Ужас нахлынул на него внезапно: осознав, что делает, он сел на постель и схватился за волосы. Альбрехт был прав: охваченный эмоциями, он творит безумие. Даже если Мисмис сможет сбежать, что дальше? Получается, он оставляет без матери ребенка. Из Мисмис плохая мать, но можно ли снять с нее обязанности? Германн — его начальник. Случись что с Мисмис, виноватым окажется он, ее брат, а Германн не тот человек, что простит удар в спину. Сказать, что Мисмис сбежала без его участия? Если и так, он обещал следить за ней, он же просил отпустить Мисмис на похороны отца.
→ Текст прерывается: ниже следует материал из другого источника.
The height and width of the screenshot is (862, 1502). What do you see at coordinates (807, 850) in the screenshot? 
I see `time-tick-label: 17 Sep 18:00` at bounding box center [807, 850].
И как странно, что Германн не остался у них, столь пренебрежительно отнесся к Лине, не выразил соболезнований из-за кончины старого партийного. Отчего в их доме столько… охраны? У комнаты покойного стоят двое, у спальни матери еще двое — но не явился никто из партийных знакомых, что за безразличие к мертвому пропагандисту, которого продолжают цитировать высшие чиновники?
К Мисмис сейчас нельзя, они встретятся на похоронах, нужно терпеть, нужно… От напряжения у него болела голова. Все было неправильно. Он словно бы спал.